Arbeiten im Theater? Welche Berufsbilder hier auf und hinter der Bühne zusammenkommen, welche Kompetenzen gefragt und welche Perspektiven sich für Studierende ergeben - hierüber sprachen unsere Talk-Gäste, selbst Alumni mit unterschiedlichen Studienhintergründen aus den Bereich Bereichen Literatur, Kultur, Sprachen und Medien.

Der Vorhang öffnet sich, das Publikum sitzt gespannt und voller Vorfreude in den gepolsterten Sesseln. Die Schauspieler betreten die Bühne und entführen die Anwesenden in die Handlung des Stücks. Am Ende tosender Applaus und gute Kritiken. So sieht der Optimalfall aus.
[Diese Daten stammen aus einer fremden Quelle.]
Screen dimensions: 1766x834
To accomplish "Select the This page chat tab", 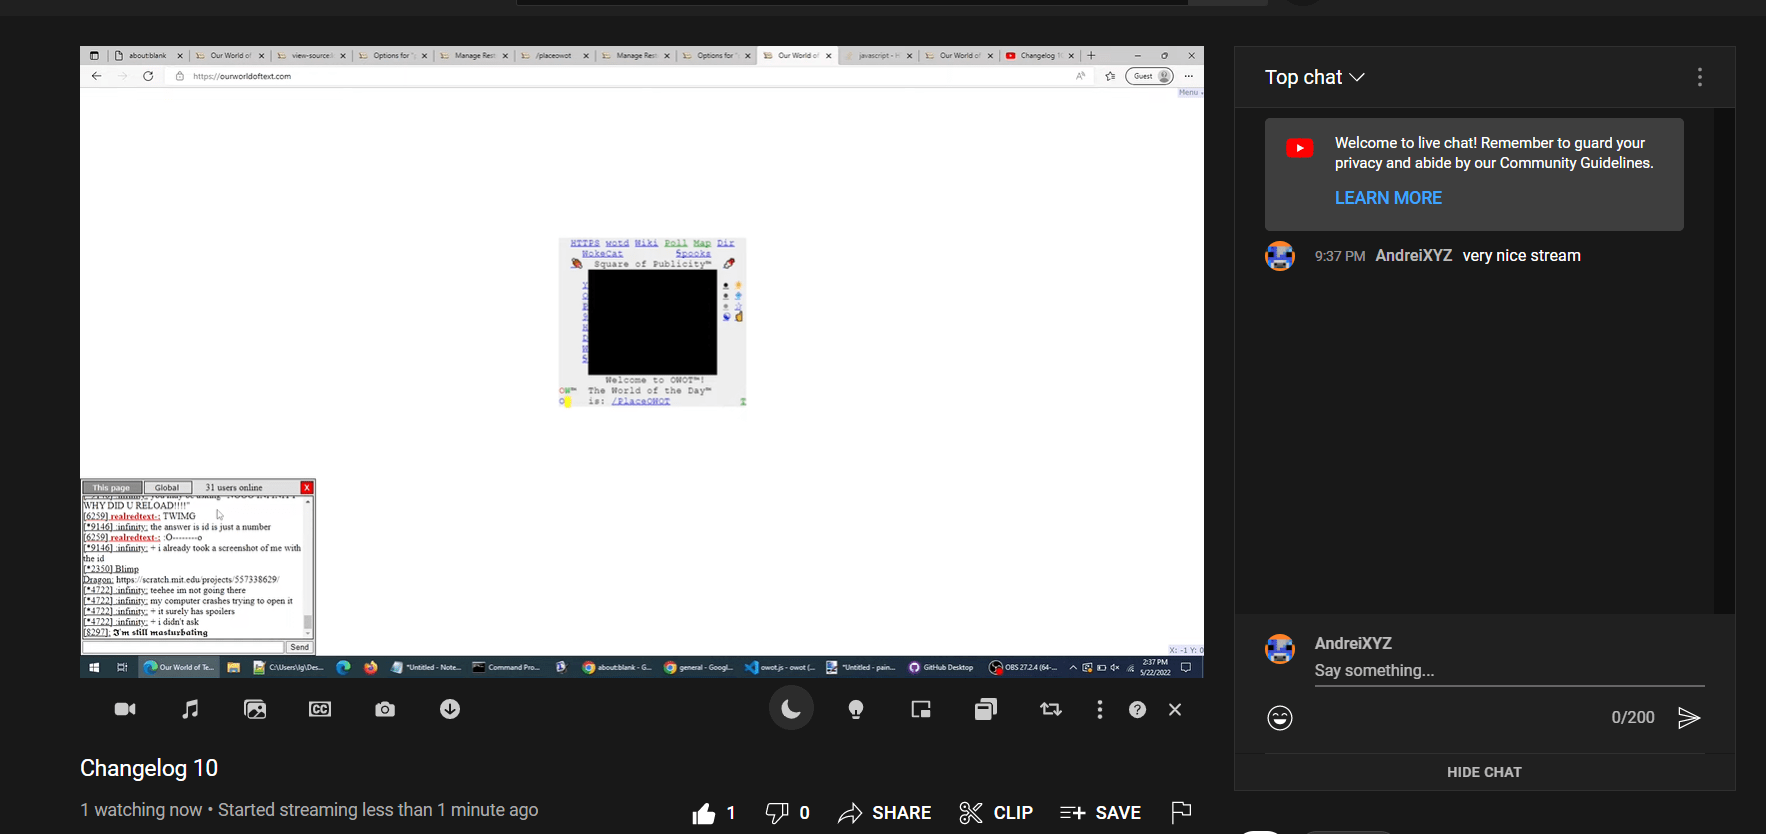I will coord(112,488).
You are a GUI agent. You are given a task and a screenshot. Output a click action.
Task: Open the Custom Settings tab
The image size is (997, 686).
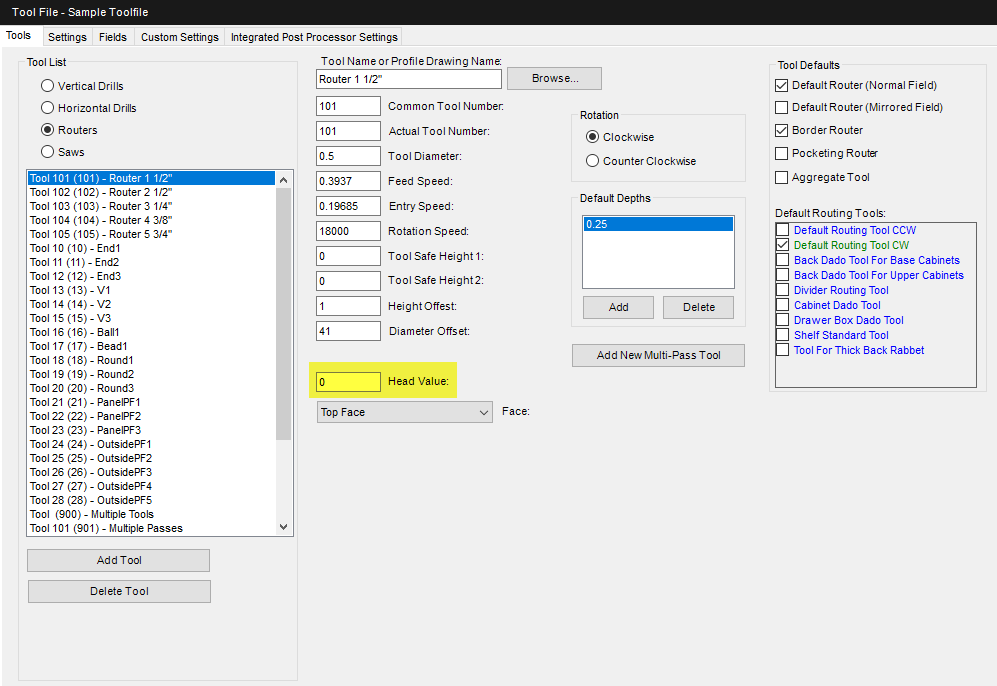point(179,37)
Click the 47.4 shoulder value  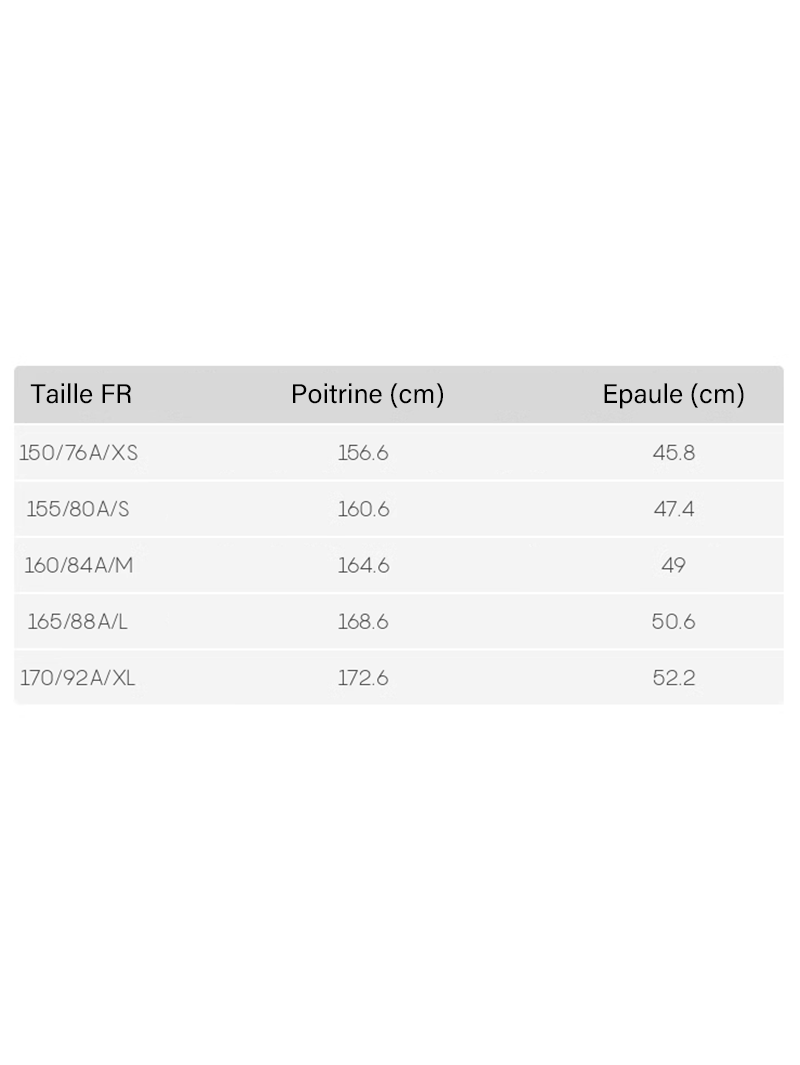[673, 509]
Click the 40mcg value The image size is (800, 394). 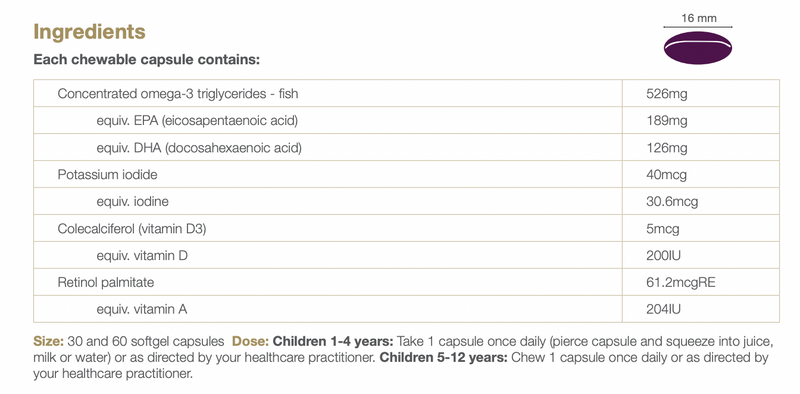click(x=666, y=175)
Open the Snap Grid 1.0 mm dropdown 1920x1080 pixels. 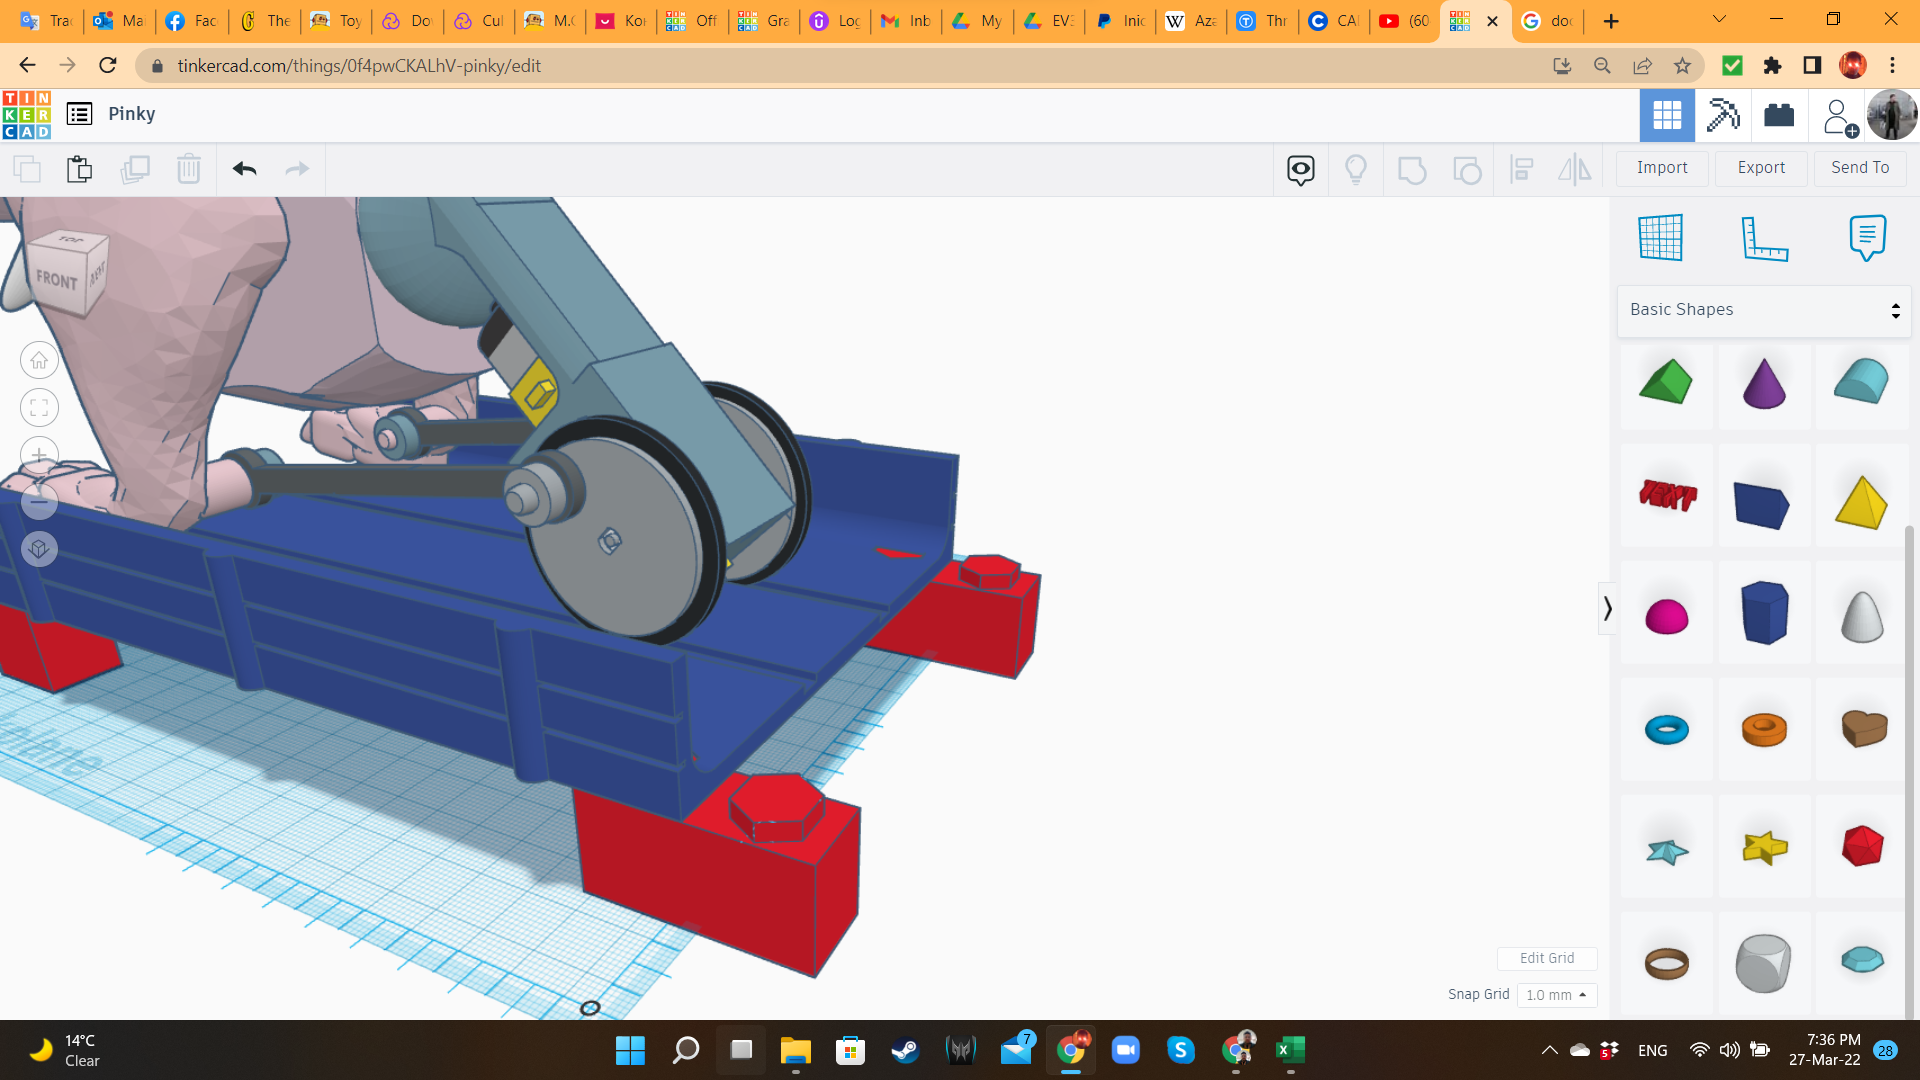click(1556, 995)
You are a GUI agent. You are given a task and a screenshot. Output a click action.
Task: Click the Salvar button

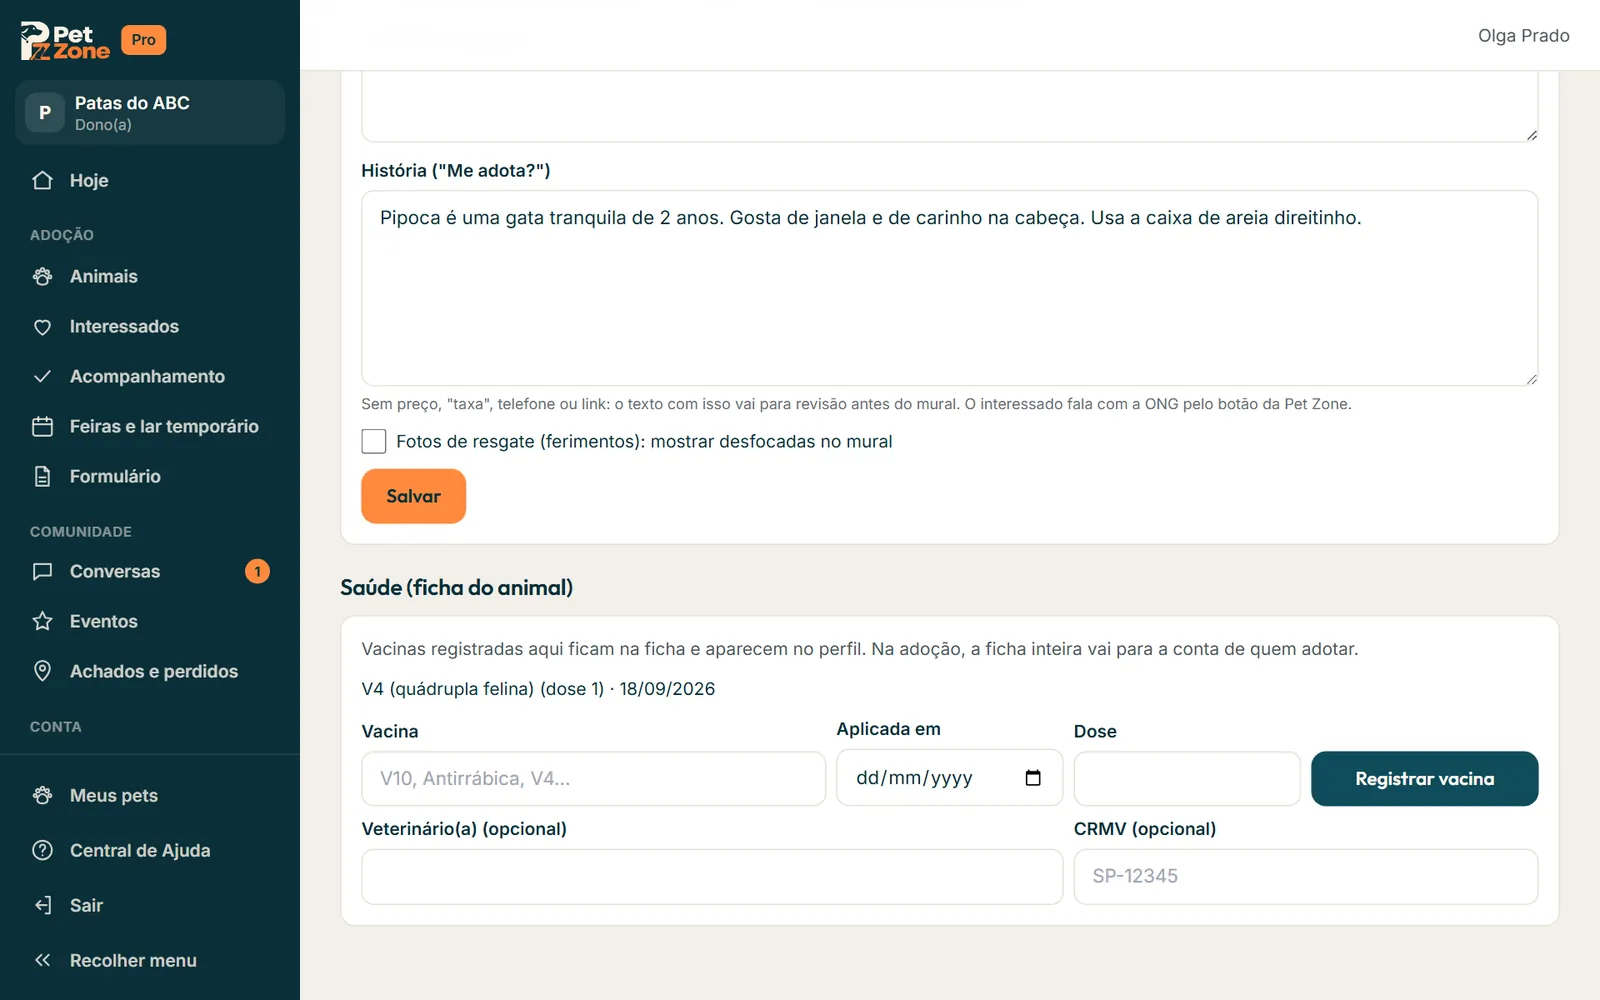pyautogui.click(x=413, y=496)
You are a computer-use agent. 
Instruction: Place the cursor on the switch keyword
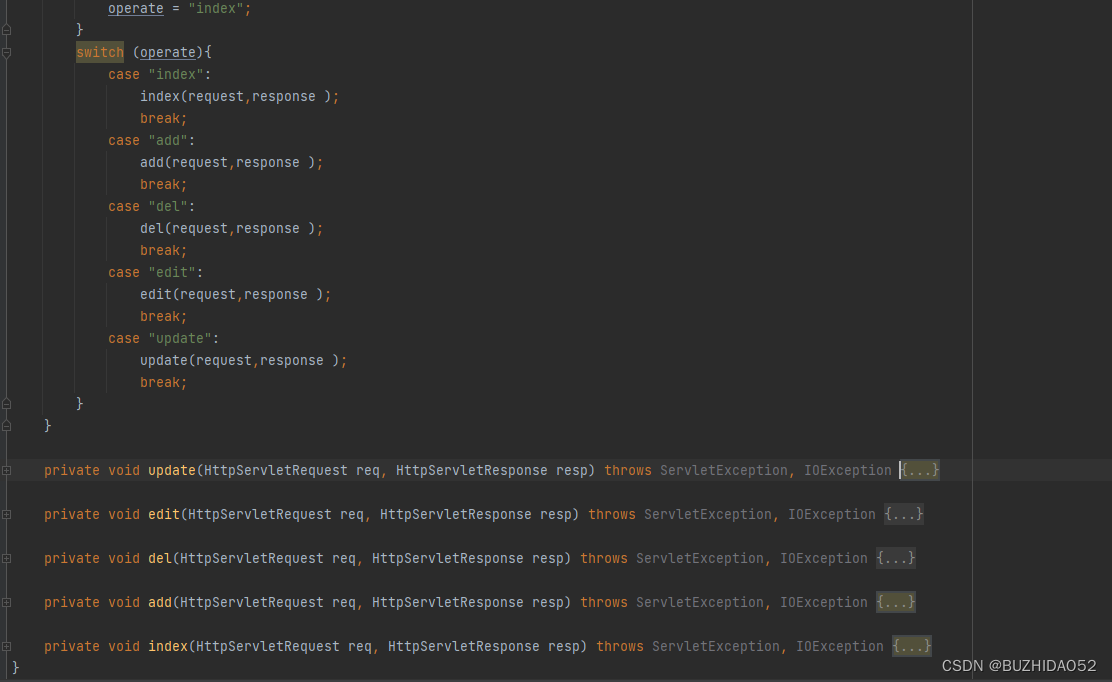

Doch wie viel Arbeit wirklich in einem Theaterstück steckt und was Studierende beachten müssen, wenn sie nach dem Studium die Bretter, die die Welt bedeuten betreten wollen, darüber sprachen Jan Simons, Miriam Szwillus und Murat Isboga am 11.05 bei studio:A: Berufsperspektive Theater.

Der Alumniverbund hatte in Kooperation mit Prof. Dr. André Barz, Studiengangsleiter "Theaterpädagogik" und Leiter des ProjektTheaters der Universität Siegen und zwei seiner Studentinnen Viviane-Viola Haase und Mona Bratrich, die die Veranstaltung moderierten, für diese Talk-Runde auch dieses Mal drei Alumni an ihre alte Uni eingeladen, um über ihren Berufsalltag zu sprechen. So unterschiedlich die Studiengänge, so unterschiedlich die Anstellungen der Alumni. Murat Isboga machte eine Ausbildung zum Theaterpädagogen und nahm das Studium im Fach Literatur, Kultur, Medien auf und folgte seiner Leidenschaft als Schauspieler, Regisseur und Drehbuchautor in seinem von ihm gegründeten Theater. Miriam Szwillus hingegen studierte Medienplanung, -entwicklung und -beratung und hat umfassende Erfahrungen an verschiedenen Theatern als künstlerische Mitarbeiterin, Dramaturgin und Regieassistentin und schließlich Jan Simons, der Literatur, Kultur, Medien und Sprache und Kommunikation im Bachelorstudium miteinander kombinierte und jetzt als Marketingassistent am Theater Konstanz arbeitet.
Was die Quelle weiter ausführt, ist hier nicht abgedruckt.